As for the overall home ownership rate in the United States, it increased for the first time in 13 years. In 2016, the rate increased from 63.4% to 63.9% in 2017. The United States gained 1,109,000 homeowners for 2017, while 15% of those were accounted for by Hispanics.
The Hispanic population is also the fast-growing one in the United States. In 2017, the population grew up 1.1 million, accounting for 51% of for total population growth in the U.S. The population is expected to grow to 119 million by 2060. Along with that, another 6 million Hispanic households are expected to emerge by 2024.

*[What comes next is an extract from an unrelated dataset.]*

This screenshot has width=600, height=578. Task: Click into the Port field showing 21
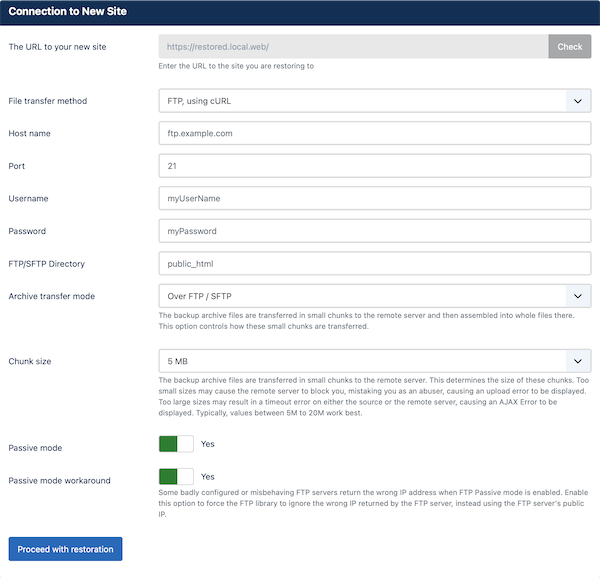(375, 166)
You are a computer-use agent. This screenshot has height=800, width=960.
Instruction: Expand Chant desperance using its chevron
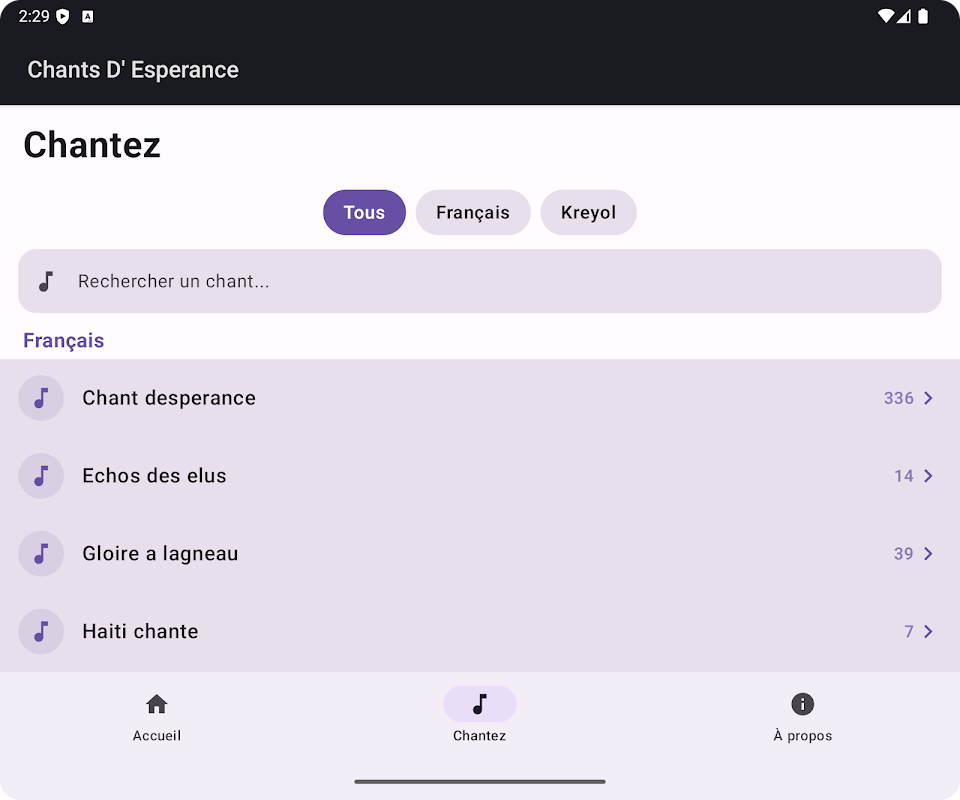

So, what is causing this growth? Well, it’s first important to understand that the growing Hispanic population is concentrated in three states: California, Texas, and Florida. These three states have the fastest-growing home prices with a short supply. California hosts 15.3 million people, Texas has 10.9 million, and Florida is home to 5.1 million Hispanics.
These three states have all recently been hit by natural disasters in 2017. With hurricanes and earthquakes, the states got quite a beating. However, these three states also have a number of Deferred Action for Childhood Arrival (DACA) grantees. Out of the 800,000 DACA recipients in the nation, 25.7% live in California, 14.1% live in Texas, and 5.2% live in Florida.
Living in these states presents challenges for Hispanic homeowners. There are few housing options, as well as many unknowns related to status and unpredictability of storms. Homeowners in Florida, for instance, must know how to handle their homes in a crisis like a hurricane. For example, each gallon of rainwater weighs eight pounds, and overflowing gutters can hold weights in the thousands of pounds. This can destroy a home’s gutter system, causing other problems, in case of a hurricane.
“The continued shortage of affordable housing inventory, coupled with prolonged natural disasters concentrated in the nation’s most populous Latino states and increasing uncertainty over immigration policy, have created significant hurdles for Latino homeownership and economic saliency,” the annual National Association of Hispanic Real Estate Professionals (NAHREP) report states.